El pordiosero que nos cuenta una historia conmovedora nos mueve a darle unas monedas. Lo hacemos porque queremos sentir que estamos haciendo algo bueno, sin saber realmente qué hará con el dinero. De la misma forma, el político nos cuenta un relato atractivo, pero si no observamos sus acciones, su historial y su coherencia a lo largo del tiempo, terminamos siendo cómplices de una ilusión.
Hablar es fácil. Ese es el verdadero peligro de los discursos vacíos: nos hacen sentir bien por un momento, pero pueden encubrir realidades mucho más complejas. Nuestra responsabilidad, entonces, es mirar más allá de las palabras y juzgar a quienes nos piden confianza no solo por lo que dicen, sino por lo que hacen.
Podemos mencionar nombres, pero el problema trasciende a las personas. La incongruencia es cotidiana. Gustavo Bolívar dejó el Senado a medias tras prometer un cambio estructural. Claudia López pregonaba transparencia y hoy enfrenta cuestionamientos éticos. Lo mismo ocurre con Roy Barreras, experto en reinventarse según convenga, o Juan Manuel Santos, que firmó un acuerdo de paz desconociendo la voluntad popular mientras el país se desgarraba entre el escepticismo y el aplauso.
Lo que ocurre hoy con la “paz total” demuestra cómo se ha desvirtuado el propósito mismo de la política. Más allá de las promesas y los discursos, lo que vemos es un juego donde las vidas humanas se convierten en herramientas de negociación. No es solo irresponsabilidad; es una muestra de la desconexión entre los líderes y la realidad de un país que lleva décadas esperando soluciones reales, así sea bala para los terroristas.

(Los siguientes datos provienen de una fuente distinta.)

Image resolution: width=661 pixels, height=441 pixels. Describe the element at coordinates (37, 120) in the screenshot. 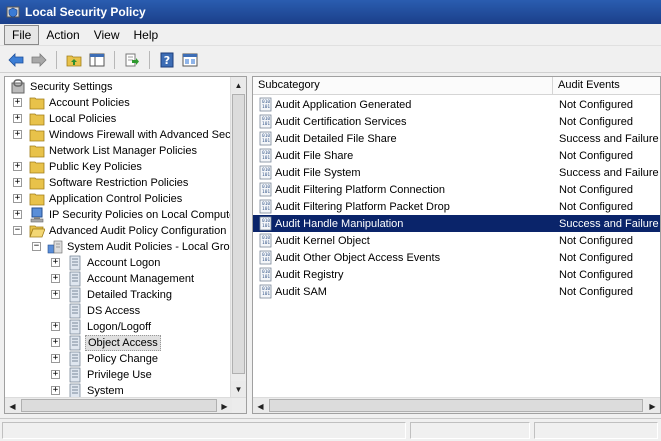

I see `folder-icon` at that location.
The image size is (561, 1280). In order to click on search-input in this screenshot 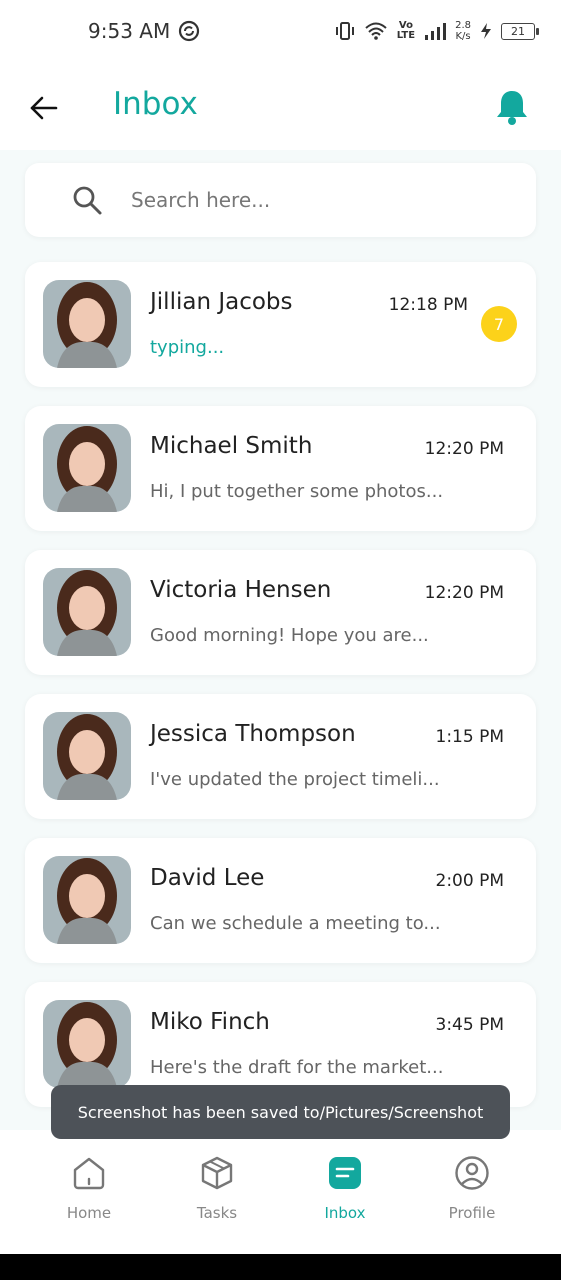, I will do `click(326, 200)`.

La pregunta es: ¿cuánto más soportaremos este círculo vicioso? Los políticos siguen tomando decisiones que perpetúan la violencia. Negociar con grupos armados es complejo y los errores son inevitables, sí, pero hay una diferencia entre torpeza e indolencia. La paz no puede ser un acto de equilibrio político ni un ejercicio de relaciones públicas.

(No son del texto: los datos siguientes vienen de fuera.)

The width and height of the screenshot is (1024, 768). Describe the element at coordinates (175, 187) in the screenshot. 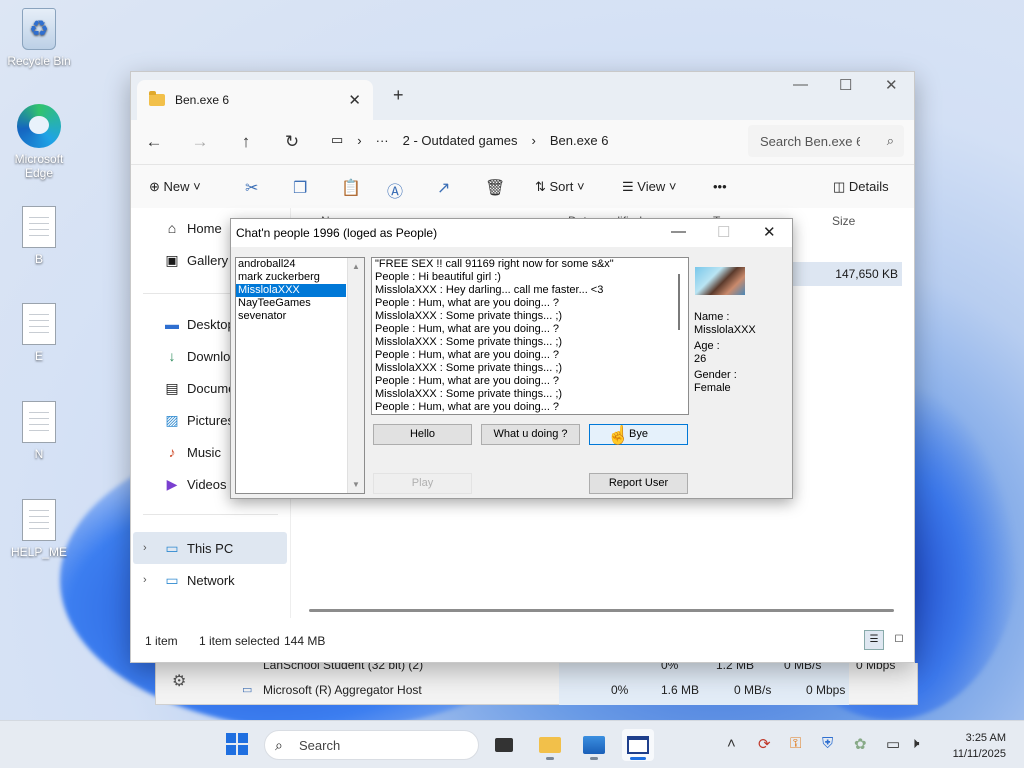

I see `new-button: ⊕ New ˅` at that location.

Si Petro y su gobierno hubieran querido pasar a la historia como artífices de un cambio real, habrían roto con esas dinámicas. No se trataba de ir a ofender presidentes poderosos en su tierra y esperar felicitaciones de estos, sino de demostrar con hechos que la vida de cada colombiano importa. Eso no es idealismo; es responsabilidad. La paz que proclamaban era un espejismo, y los cálculos políticos, una trampa mortal.

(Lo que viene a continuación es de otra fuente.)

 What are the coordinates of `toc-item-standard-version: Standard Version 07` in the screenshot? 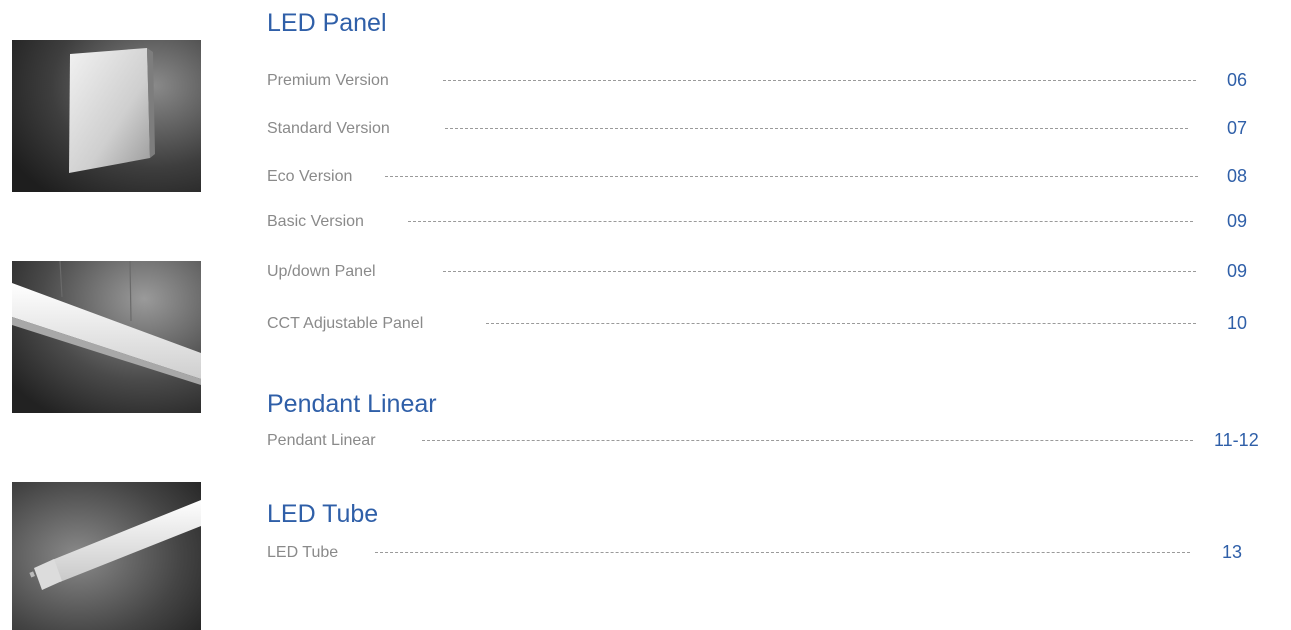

La política no está condenada a ser corrupta; somos nosotros quienes la ensuciamos. Cambiar esta realidad exige que líderes y ciudadanos pongamos la coherencia en el centro de nuestras acciones como estándar mínimo. ¿Estamos dispuestos a dejar de ser cómplices de este espectáculo y, en su lugar, reconstruir las reglas del juego?